[Saved data entries]

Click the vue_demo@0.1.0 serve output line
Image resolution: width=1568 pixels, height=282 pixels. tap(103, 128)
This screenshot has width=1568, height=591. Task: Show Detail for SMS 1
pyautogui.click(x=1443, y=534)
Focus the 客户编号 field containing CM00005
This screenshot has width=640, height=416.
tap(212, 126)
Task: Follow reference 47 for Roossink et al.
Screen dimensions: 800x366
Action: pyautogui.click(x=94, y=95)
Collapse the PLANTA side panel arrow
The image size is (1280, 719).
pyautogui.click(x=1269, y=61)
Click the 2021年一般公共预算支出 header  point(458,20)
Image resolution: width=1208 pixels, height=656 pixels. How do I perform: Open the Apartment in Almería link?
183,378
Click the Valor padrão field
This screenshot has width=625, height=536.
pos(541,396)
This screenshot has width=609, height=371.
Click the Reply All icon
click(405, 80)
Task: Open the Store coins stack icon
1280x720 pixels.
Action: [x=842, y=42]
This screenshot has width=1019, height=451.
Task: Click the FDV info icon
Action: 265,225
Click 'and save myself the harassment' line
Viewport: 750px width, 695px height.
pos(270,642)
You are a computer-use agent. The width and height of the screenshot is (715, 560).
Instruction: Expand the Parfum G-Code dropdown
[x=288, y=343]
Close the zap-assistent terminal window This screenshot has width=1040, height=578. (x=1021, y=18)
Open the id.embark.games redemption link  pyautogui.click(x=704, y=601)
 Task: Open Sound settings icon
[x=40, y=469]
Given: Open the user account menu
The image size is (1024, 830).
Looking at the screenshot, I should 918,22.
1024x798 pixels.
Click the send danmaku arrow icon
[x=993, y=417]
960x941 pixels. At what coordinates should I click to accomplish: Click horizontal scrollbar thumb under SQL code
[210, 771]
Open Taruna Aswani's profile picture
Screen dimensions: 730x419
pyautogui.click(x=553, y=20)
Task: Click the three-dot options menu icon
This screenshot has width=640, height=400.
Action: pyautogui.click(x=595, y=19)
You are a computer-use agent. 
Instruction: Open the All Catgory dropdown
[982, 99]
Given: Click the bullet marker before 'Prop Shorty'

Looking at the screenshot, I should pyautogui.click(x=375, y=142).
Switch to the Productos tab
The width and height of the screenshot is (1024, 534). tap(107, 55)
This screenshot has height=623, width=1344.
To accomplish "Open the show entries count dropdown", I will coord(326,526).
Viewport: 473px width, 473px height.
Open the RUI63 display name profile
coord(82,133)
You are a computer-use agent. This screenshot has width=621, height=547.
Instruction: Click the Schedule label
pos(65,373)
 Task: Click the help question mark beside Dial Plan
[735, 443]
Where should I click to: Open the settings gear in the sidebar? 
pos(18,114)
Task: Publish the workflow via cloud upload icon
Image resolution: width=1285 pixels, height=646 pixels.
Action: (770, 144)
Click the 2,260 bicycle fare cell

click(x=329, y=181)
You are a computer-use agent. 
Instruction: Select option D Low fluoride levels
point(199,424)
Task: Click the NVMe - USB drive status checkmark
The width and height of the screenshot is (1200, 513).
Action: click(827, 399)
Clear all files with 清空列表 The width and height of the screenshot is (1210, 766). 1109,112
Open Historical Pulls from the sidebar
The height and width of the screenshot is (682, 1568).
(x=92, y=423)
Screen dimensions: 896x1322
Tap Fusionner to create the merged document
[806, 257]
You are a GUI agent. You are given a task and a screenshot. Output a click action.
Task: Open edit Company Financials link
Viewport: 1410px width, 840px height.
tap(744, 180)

Task instructions:
Reproduce the records above exactly, from the first line through the line containing "Close the zap-assistent", and output nothing else.

Task result:
Click the vue_demo@0.1.0 serve output line
Image resolution: width=1568 pixels, height=282 pixels. tap(103, 128)
This screenshot has width=1568, height=591. Task: Show Detail for SMS 1
pyautogui.click(x=1443, y=534)
Focus the 客户编号 field containing CM00005
This screenshot has width=640, height=416.
tap(212, 126)
Task: Follow reference 47 for Roossink et al.
Screen dimensions: 800x366
Action: pyautogui.click(x=94, y=95)
Collapse the PLANTA side panel arrow
The image size is (1280, 719).
pyautogui.click(x=1269, y=61)
Click the 2021年一般公共预算支出 header  point(458,20)
Image resolution: width=1208 pixels, height=656 pixels. How do I perform: Open the Apartment in Almería link?
183,378
Click the Valor padrão field
This screenshot has width=625, height=536.
pos(541,396)
This screenshot has width=609, height=371.
Click the Reply All icon
click(405, 80)
Task: Open the Store coins stack icon
1280x720 pixels.
Action: [x=842, y=42]
This screenshot has width=1019, height=451.
Task: Click the FDV info icon
Action: 265,225
Click 'and save myself the harassment' line
Viewport: 750px width, 695px height.
pos(270,642)
You are a computer-use agent. The width and height of the screenshot is (715, 560).
Instruction: Expand the Parfum G-Code dropdown
[x=288, y=343]
Close the zap-assistent terminal window This screenshot has width=1040, height=578. (x=1021, y=18)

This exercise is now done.